A Sit-Down with Rodney Harmon & Drake Bernstein
Summary
Recorded at the INTENNSE Arena during opening weekend, this panel discussion features Georgia Tech head coach Rodney Harmon and University of Georgia head coach Drake Bernstein, moderated by Lisa Stone with JY Aubone asking questions. The coaches cover the full spectrum of junior-to-college tennis: development priorities at each age, what they look for in recruits, the parent’s role, college culture and commitment, the transfer portal’s impact, international players in college tennis, the house settlement’s financial implications, roster limits, mental health, multi-sport development, and the state of college tennis media visibility.

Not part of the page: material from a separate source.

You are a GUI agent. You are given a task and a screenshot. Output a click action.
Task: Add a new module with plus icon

The conversation is remarkably candid about the challenges facing college tennis programs.
Guest Background
- Rodney Harmon: Head coach, Georgia Tech women’s tennis. Long coaching career across multiple levels. Father of a college track athlete (twin daughters, one at age 21). Georgia Tech is a STEM school, which creates unique recruiting parameters around academic readiness (calculus, lab science, CS).
- Drake Bernstein: Head coach, University of Georgia women’s tennis. Won a national championship (“Natty title”). Former college player who met Lisa Stone’s son at summer camp when Drake was still a college kid. Married with three young boys (oldest is 6). Known for building strong program culture.

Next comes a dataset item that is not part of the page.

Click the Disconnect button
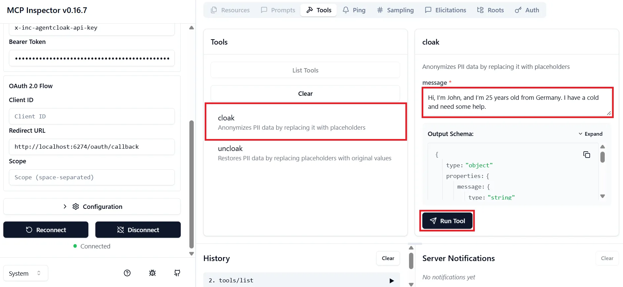 point(138,230)
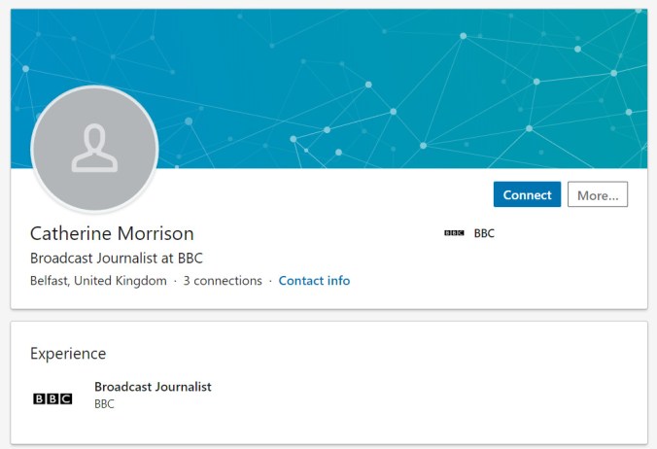
Task: Click the person silhouette inside the avatar
Action: (94, 148)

- JY Aubone: INTENNSE Player Relations, participates as a co-moderator, asking pointed questions about recruiting, coaching, culture, and the transfer portal.
Key Topics
Development Priorities by Stage
- Beginners: Focus on the “fundamental triangle” — forehand, backhand, serve. Play as much as possible with other kids. Exhaust local opportunities before venturing out. Fun is paramount.

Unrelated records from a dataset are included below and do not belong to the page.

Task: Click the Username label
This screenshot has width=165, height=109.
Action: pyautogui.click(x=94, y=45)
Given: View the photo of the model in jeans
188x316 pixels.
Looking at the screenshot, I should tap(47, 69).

- Early competitors: Map tournament choices to family schedule and situation. USTA, UTR, team tennis — all valid pathways.
- Rankings/ratings perspective: Rodney: “I trust my eyes. I trust what I see. I trust less what UTR or WTN say.” Rankings get you into events where coaches can see you, but are not the decision-making factor.
- Before age 15: Drake emphasizes problem-solving and learning to play the game (point construction, when to take risk) over just hitting balls. Being present and focused is increasingly rare. Rodney: “Great feet make great hands, bad feet make bad hands” — footwork is the #1 priority.
What Coaches Look For in Recruits
- Rodney: Forehand, backhand, serve. Point construction. Honesty on court (line calls). “I get very concerned with players who make really shaky calls.”
- Drake: “Does this person look like they love tennis? Because the demands of college tennis are pretty high. And if you don’t love it, what we’re going to be asking you to do might just be too much.”
- Both: Cultural fit is paramount. What works at Georgia may not work at Tech and vice versa.
Parent’s Role in Recruiting
- Drake: “Just be parents and be guidance. Keep the guardrails on. But ultimately, it’s the young lady or young man’s experience.”
- Rodney created a structured evaluation system for his own daughter’s track recruiting: schools across the top, criteria down the side, 0-5 ratings.
- Red flag: “On the first call, first thing you get asked is, okay, what do I get?”
- Green flag: Recruits who are comfortable discussing failure and difficult times.
Transfer Portal & Culture
- Drake: “If we’ve done it right on the front end, we don’t walk around on eggshells afraid that somebody is going to transfer.”
- Both coaches emphasize that the recruiting front end is more important than ever — find people who will commit for four years.
- JY asks about correlation between junior coach-hopping and college transferring. Drake: “I can imagine that being true. It’s a mindset.”
International Players
- JY asks directly about complaints regarding international players in college tennis.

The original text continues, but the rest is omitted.